Début de semaine dernière, CDGT, SIA et CFDT de PSA Peugeot Citroën appellent à la mobilisation devant le QG de Nicolas Sarkozy. Lassés de ce long silence de la part du chef de l’Etat, les employés du géant automobile d’Aulnay-sous-Bois ont tenu à aller chercher eux-mêmes la réponse à la lettre envoyée en novembre dernier. En moins de 48 heures, la délégation syndicale se voit proposer une rencontre à Bercy avec un représentant du ministère de l’Industrie et de l’Elysée.

Rendez-vous à 11 heures. Le soleil tape fort. Environs 9 camions et voitures de police sont alignés le long du ministère de l’Economie.  Policiers et CRS font des rondes, placent des barrières dans la rue en face du ministère et filtrent les entrées.

C’est vers midi qu’arrivent les salariés par cars. 400 personnes étaient présentes selon les syndicats. Seule la délégation syndicale est autorisée à se rendre au ministère. Les autres attendent sur place de l’autre côté du trottoir, reconnaissable de loin grâce à leurs gilets fluorescents, pancartes et tenues de travail, éparpillés sur les marches du palais Omnisport et la rue de Bercy.

Parmi cette foule, Abdallah et Rafik. PSA Aulnay, ils y travaillent respectivement depuis 10 et 15 ans. « Malheureusement je pense que la fermeture est inévitable ». Ces deux employés espèrent peu, « que ça soit Hollande ou Sarkozy» car «malheureusement, ce ne sont pas les politiciens qui tirent les ficelles.»

La délégation revient vers 13 heures, un grand rassemblement se forme. C’est officiel, les syndicats ont obtenu l’engagement d’une réunion tripartite avant le 6 avril prochain. Cette table ronde se tiendra avec des représentants de l’État, la direction centrale de PSA, les syndicats de PSA d’Aulnay et des élus locaux à la Préfecture de Bobigny, sous la direction du Préfet, Christian Lambert.

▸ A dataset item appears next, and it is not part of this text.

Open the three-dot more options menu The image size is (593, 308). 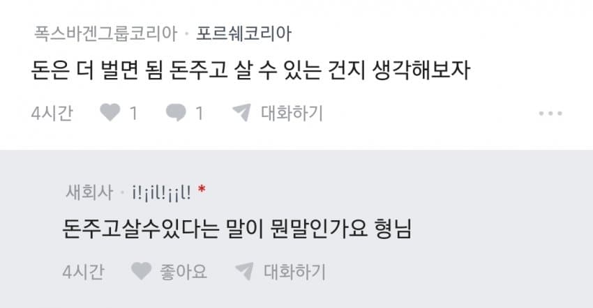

Chaque syndicat prend la parole tout à tour.  « C’est le début d’une longue lutte » déclare la représentante du Syndicat Indépendant de l’Automobile (SIA). Jean- Pierre Mercier (délégué CGT)  revient sur le déroulement de la réunion qui s’est passée « très courtoisement ». « Ils ont d’abord voulu discuter pour savoir si l’usine d’Aulnay était rentable », explique le cégétiste aux employés. Il ne cache pas la réticence du ministère quand à un engagement écrit : « Ils ne sont pas convaincus hein ! […] On leur a demandé de se joindre à nous pour demander ensemble une garantie écrite, ils n’ont pas dit oui. On les a pas dans notre camp, c’est ça qu’il faut bien comprendre…. Il va falloir compter sur notre propre force ». Les syndicats et employés restent convaincus que seule leur mobilisation a payé aujourd’hui.

Et la cerise sur le gâteau, c’est une réponse de Nicolas Sarkozy : « A la fin de la réunion, ils nous ont donné la lettre de Sarkozy, qui date du 22 mars, ils ont attendu le dernier moment pour nous répondre. Y a pas grand-chose dans la réponse c’est un peu comme celle d’Hollande ni pour ni contre bien au contraire, on est avec vous on vous comprend… », raconte Jean-Pierre Mercier, au milieu des salariés peu convaincus de l’implication des politiques.

Les conditions de travail n’ont pas changé pour autant et ont empiré, selon Jean-Pierre Mercier : « On travaille toujours de plus en plus dur, il y a une pression sur les employés pour qu’ils s’auto-licencient … on nous fait comprendre qu’il faut vider l’usine ». Le syndicaliste reste convaincu que l’usine ne fermera pas. « Pour nous, c’est une question de vie ou de mort. C’est notre boulot, notre vie, notre richesse et on est déterminé à se battre jusqu’au bout ». Réponse d’ici 6 avril prochain.